Walkthrough: Use the Amazon Tools for Windows PowerShell with Run Command
The following examples show how to use the Amazon Tools for Windows PowerShell to view information about commands and command parameters, how to run commands, and how to view the status of those commands. This walkthrough includes an example for each of the pre-defined Amazon Systems Manager documents.
Important
Only trusted administrators should be allowed to use Systems Manager pre-configured documents shown in this topic. The commands or scripts specified in Systems Manager documents run with administrative permission on your managed nodes. If a user has permission to run any of the predefined Systems Manager documents (any document that begins with Amazon), then that user also has administrator access to the node. For all other users, you should create restrictive documents and share them with specific users.
Topics
- Configure Amazon Tools for Windows PowerShell session settings
- List all available documents
- Run PowerShell commands or scripts
- Install an application using the AWS-InstallApplication document
- Install a PowerShell module using the AWS-InstallPowerShellModule JSON document
- Join a managed node to a Domain using the AWS-JoinDirectoryServiceDomain JSON document
- Send Windows metrics to Amazon CloudWatch Logs using the AWS-ConfigureCloudWatch document
- Update EC2Config using the AWS-UpdateEC2Config document
- Turn on or turn off Windows automatic update using the AWS-ConfigureWindowsUpdate document
- Manage Windows updates using Run Command
Configure Amazon Tools for Windows PowerShell session settings
Specify your credentials
Open Tools for Windows PowerShell on your local computer and run the following command to specify your credentials. You must either have administrator permissions on the managed nodes you want to configure or you must have been granted the appropriate permission in Amazon Identity and Access Management (IAM). For more information, see Setting up managed nodes for Amazon Systems Manager.

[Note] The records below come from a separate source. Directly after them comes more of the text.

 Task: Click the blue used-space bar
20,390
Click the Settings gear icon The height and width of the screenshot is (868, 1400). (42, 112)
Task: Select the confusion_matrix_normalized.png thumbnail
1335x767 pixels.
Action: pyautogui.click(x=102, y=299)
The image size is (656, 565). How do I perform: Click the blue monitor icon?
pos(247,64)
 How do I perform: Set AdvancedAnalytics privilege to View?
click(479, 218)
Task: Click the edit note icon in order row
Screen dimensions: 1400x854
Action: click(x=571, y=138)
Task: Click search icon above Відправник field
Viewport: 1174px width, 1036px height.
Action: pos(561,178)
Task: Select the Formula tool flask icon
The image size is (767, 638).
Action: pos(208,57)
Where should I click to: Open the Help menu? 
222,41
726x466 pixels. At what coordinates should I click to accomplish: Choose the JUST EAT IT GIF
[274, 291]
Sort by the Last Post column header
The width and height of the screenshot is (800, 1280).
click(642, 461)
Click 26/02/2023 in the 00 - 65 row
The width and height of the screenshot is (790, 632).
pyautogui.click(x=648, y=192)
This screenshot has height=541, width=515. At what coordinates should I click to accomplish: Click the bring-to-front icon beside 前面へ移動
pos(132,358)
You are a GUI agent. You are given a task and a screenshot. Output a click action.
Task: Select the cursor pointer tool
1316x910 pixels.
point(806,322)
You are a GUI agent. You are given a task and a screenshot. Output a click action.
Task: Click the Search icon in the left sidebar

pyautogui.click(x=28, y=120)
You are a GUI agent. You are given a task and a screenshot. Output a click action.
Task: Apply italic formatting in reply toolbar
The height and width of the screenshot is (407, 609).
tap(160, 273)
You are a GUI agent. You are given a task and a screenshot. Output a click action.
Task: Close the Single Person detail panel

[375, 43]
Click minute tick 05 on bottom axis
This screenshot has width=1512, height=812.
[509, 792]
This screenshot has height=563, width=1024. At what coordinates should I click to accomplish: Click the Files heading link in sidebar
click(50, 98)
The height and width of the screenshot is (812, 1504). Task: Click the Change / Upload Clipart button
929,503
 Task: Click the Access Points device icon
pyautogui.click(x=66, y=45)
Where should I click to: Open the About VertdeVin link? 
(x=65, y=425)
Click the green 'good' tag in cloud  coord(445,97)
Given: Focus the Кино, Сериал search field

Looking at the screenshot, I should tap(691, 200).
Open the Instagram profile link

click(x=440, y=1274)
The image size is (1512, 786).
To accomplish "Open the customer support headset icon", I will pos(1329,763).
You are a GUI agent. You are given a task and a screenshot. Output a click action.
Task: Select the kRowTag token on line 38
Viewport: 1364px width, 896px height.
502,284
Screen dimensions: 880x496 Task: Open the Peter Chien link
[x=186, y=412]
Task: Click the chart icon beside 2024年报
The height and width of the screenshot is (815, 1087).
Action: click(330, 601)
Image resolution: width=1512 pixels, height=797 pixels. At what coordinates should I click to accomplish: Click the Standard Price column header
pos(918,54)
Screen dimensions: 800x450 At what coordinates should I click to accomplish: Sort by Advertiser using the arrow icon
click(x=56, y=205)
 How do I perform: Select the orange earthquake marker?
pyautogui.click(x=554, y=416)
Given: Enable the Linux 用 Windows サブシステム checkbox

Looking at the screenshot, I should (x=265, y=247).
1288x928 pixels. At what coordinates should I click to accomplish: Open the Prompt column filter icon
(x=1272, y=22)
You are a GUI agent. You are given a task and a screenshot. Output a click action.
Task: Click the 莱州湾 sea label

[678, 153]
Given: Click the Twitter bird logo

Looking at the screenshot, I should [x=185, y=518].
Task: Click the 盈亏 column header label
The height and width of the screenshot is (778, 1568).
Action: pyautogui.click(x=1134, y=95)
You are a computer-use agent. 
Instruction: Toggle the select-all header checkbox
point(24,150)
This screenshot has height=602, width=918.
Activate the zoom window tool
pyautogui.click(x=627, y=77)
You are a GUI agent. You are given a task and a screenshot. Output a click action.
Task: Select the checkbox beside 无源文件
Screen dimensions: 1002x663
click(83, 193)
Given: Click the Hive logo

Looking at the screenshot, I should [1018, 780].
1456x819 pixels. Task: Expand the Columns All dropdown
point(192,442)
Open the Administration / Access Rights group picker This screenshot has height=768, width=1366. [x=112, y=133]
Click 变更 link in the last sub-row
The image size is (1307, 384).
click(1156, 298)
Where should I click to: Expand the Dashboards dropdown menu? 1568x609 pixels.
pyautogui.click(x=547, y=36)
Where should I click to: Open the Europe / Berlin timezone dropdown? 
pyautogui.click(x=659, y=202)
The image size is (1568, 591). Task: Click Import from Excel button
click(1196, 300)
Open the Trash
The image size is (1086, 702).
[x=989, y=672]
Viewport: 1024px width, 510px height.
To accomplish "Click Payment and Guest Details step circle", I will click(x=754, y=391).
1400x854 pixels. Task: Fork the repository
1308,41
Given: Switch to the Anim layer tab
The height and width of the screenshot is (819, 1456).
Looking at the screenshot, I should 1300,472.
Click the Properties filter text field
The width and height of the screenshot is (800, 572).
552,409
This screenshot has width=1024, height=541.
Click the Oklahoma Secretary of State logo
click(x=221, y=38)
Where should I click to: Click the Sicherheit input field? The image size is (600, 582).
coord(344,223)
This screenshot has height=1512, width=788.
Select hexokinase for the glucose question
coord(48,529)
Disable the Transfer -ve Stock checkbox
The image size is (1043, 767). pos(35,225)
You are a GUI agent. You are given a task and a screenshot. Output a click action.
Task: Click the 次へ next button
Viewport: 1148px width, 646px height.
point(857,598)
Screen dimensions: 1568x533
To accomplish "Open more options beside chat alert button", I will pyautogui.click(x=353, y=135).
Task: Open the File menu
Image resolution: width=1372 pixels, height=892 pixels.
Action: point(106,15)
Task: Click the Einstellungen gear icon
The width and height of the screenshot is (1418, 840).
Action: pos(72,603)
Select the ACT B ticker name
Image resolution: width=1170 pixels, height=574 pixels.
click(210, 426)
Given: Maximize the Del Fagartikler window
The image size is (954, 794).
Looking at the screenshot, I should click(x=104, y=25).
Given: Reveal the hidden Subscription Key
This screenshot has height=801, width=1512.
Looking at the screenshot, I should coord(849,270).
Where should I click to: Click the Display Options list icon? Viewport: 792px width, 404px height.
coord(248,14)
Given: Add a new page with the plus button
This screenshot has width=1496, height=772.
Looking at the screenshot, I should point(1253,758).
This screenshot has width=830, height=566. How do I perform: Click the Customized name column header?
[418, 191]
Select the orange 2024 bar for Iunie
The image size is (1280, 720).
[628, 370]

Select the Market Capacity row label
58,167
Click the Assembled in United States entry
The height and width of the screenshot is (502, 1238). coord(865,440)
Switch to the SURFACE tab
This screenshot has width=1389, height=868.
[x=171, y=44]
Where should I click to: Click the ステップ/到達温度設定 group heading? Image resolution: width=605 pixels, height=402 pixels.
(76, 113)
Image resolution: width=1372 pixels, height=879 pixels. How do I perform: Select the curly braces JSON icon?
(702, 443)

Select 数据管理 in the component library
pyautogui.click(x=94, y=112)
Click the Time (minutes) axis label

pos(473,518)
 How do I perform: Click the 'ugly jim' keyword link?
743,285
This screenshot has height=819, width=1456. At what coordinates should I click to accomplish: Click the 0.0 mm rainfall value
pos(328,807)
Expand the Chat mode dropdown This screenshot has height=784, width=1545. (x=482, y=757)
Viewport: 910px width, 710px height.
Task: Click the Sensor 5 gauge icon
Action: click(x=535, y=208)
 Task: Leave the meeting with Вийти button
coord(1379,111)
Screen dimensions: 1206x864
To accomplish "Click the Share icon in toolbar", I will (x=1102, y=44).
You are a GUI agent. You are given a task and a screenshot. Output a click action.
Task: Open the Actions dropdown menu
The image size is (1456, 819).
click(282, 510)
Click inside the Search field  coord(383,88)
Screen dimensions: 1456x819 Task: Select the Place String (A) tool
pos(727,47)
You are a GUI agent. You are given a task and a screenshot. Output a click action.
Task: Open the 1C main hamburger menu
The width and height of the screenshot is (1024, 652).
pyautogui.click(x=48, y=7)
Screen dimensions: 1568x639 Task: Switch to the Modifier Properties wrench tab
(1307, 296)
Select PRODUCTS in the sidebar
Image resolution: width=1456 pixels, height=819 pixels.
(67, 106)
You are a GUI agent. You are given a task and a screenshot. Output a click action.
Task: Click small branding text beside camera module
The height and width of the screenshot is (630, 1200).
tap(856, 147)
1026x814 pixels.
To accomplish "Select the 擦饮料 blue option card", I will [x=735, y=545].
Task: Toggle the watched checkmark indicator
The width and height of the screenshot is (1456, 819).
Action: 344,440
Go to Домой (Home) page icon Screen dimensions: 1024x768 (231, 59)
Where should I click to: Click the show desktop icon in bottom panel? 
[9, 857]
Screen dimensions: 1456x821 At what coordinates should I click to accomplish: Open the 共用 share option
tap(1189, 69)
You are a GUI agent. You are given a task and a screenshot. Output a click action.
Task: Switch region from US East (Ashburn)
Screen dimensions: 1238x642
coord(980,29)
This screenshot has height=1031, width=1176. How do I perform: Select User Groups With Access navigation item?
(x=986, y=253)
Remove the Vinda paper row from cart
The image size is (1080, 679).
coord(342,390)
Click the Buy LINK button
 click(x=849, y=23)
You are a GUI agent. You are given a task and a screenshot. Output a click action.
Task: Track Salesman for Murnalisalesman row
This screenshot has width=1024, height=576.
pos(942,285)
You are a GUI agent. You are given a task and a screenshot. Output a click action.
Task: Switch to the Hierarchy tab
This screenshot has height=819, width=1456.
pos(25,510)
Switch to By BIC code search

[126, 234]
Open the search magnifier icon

Set-AWSCredentials –AccessKey
key-name
–SecretKeykey-name
Set a default Amazon Web Services Region
Run the following command to set the region for your PowerShell session. The example uses the US East (Ohio) Region (us-east-2). Run Command is available in the Amazon Web Services Regions listed in Systems Manager service endpoints in the Amazon Web Services General Reference.
Set-DefaultAWSRegion ` -Region us-east-2
List all available documents
This command lists all documents available for your account.
Get-SSMDocumentList
Run PowerShell commands or scripts
Using Run Command and the AWS-RunPowerShell
document, you can run
any command or script on a managed node as if you were logged on locally. You
can issue commands or enter a path to a local script to run the command.
Note
For information about rebooting managed nodes when using Run Command to call scripts, see Handling reboots when running commands.
View the description and available parameters
Get-SSMDocumentDescription ` -Name "AWS-RunPowerShellScript"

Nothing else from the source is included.